Of course, we know the end of the story. We know that Advent, is about “Jesus’ glorious coming to complete his Easter work.”[3] So we celebrate not only Jesus’ birth but his earthly ministry, redeeming death and resurrection. As Martin Luther said, “The wood of the crib is the wood of the cross.” But we also celebrate his presence here. And we look for his second coming, which, says John the Baptist, does involve judgment:
“His winnowing fork is in his hand and he
will clear the threshing floor...” (Matt 3: 12)
Though, as Isaiah says,
He shall not judge by what his eyes see,
or decide by what his ears hear:
but with righteousness he shall judge the poor,
and decide with equity for the meek of the earth.

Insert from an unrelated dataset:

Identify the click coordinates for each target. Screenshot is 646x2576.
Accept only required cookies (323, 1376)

Not much has changed. We have ravaged our beautiful earth--our “fragile island home”[4] in the cosmos. We still long for what we already have--a Savior. Yet we live in hope for a time, the time Isaiah describes, when all creatures will again live in harmony with God. And we believe that when Jesus comes again he will bring the final restoration of all things. So our hymn says:
At your great Name, O Jesus, now
All knees must bend, all hearts must bow;
All things on earth with one accord,
Like those in heaven, shall call you Lord.
Which leaves us where we are: right here, at Evensong, at night, in approaching winter, at prayer. We are here to prepare ourselves--no, to ask God to help prepare us--for the celebration of the comings of Jesus.

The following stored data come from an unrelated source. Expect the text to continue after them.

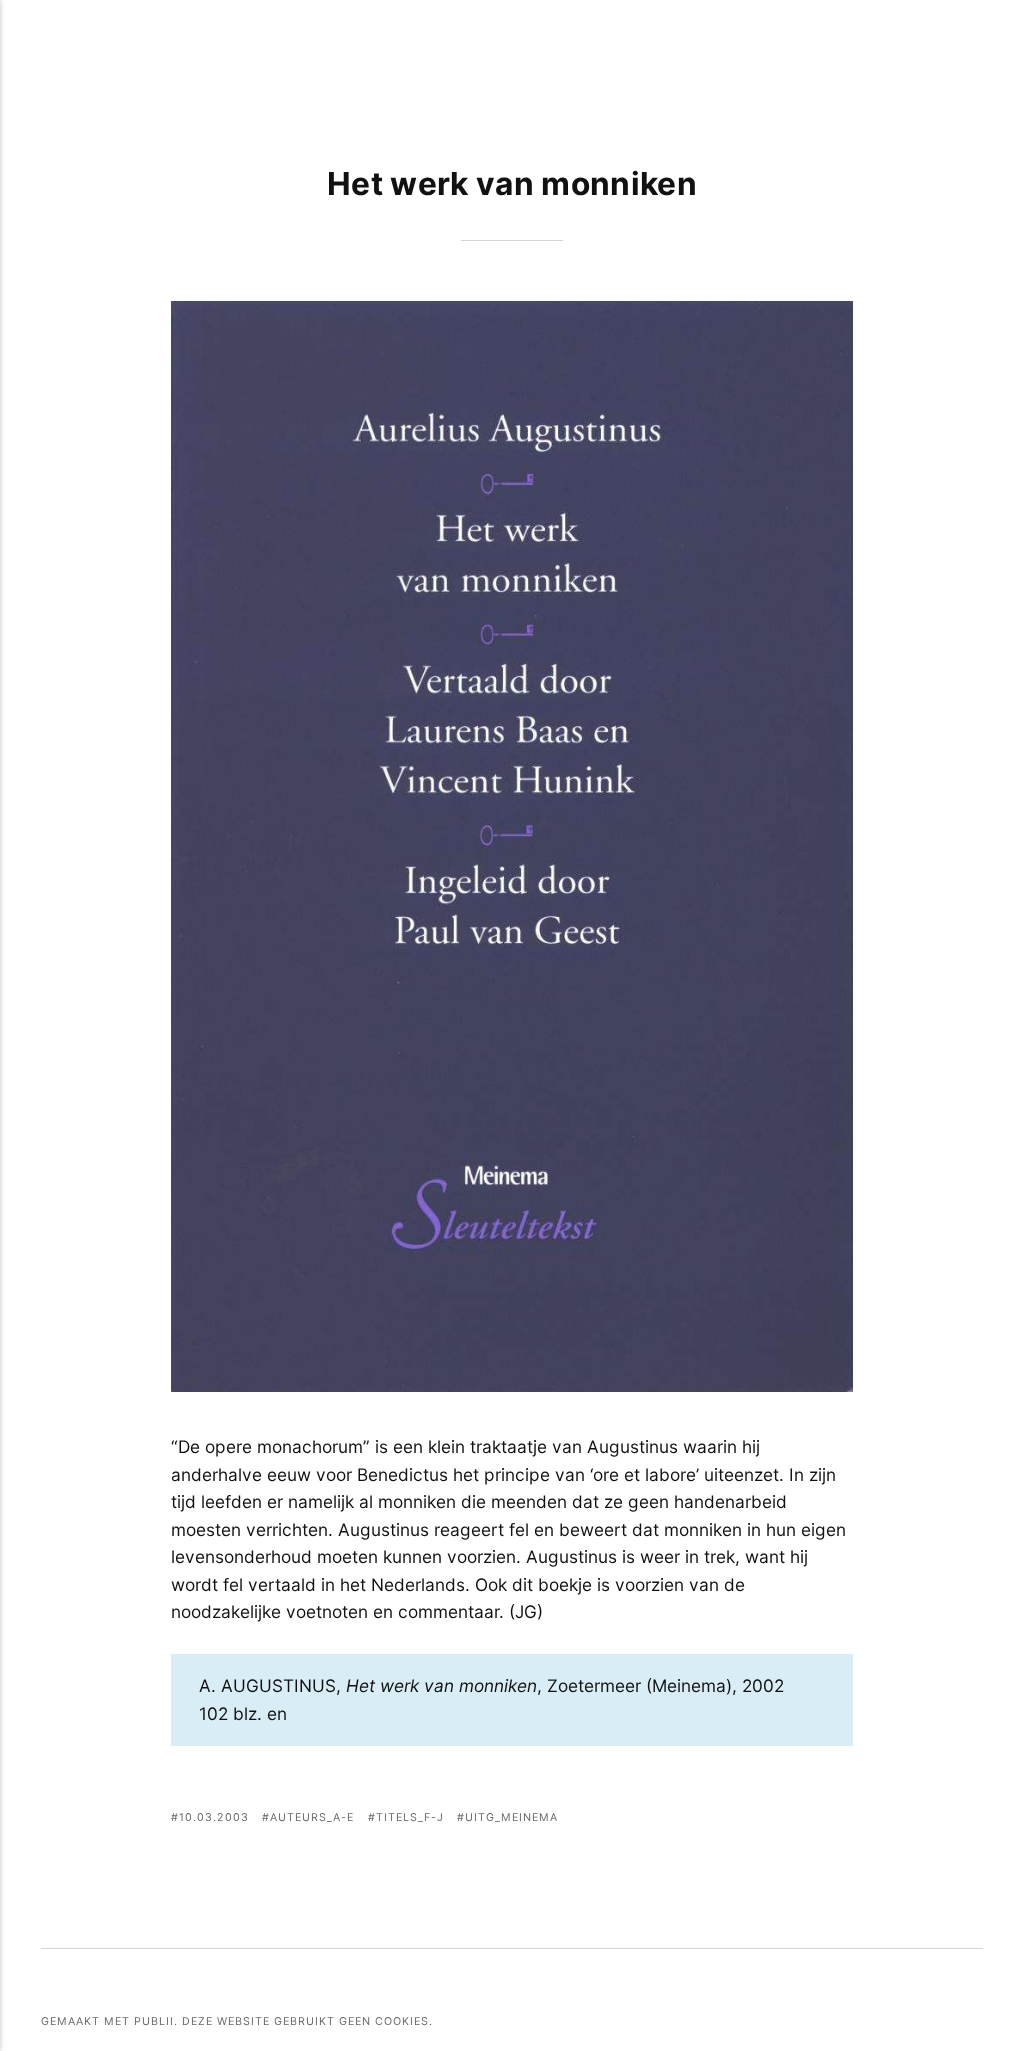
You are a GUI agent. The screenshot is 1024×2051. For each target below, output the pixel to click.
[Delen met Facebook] (739, 1819)
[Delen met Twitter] (764, 1819)
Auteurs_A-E (312, 1817)
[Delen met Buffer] (840, 1819)
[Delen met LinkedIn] (814, 1819)
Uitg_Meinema (511, 1817)
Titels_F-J (410, 1817)
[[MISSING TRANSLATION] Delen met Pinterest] (789, 1819)
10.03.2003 (214, 1817)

And when we give each other Christmas gifts in His name,
let us remember that He has given us the sun and the moon
and the stars, and the Earth with its forests and mountains
and oceans--and all that lives and moves upon them... and all
that we quarrel about and all that we have misused--and to
save us from our own foolishness, from all our sins, He came
down to Earth and gave us himself.[5]
The Good News is that the comings of Jesus--all of them--tell us that we need no longer fear the darkness. The vision of the beautiful and terrifying, dark and silent cosmos with which I started is both the beginning and the end of the story of our salvation. Jesus came to free us from sickness, evil and death, and will bring us to that day where there will be no more cancer, crime or war, and no more darkness, but a restored world in a universe at peace in the glorious light of the Reign of God where the stars sing for joy. For this greatest gift of God’s redeeming love, we cannot help but sing:
To God the Father, God the Son
And God the Spirit, Three in One,
Praise, honor, might and glory be
From age to age eternally. Amen.
[1] from a quote of Chrysogonus Waddell, from An Advent Sourcebook, pp 2-3.
[2] The Hymnal 1982 Companion, Vol. Three A, pp. 113-115,
[3] from a quote of Charles K. Riepe, An Advent Sourcebook, p. 12.
[4] Eucharistic Prayer C, BCP, p. 369ff.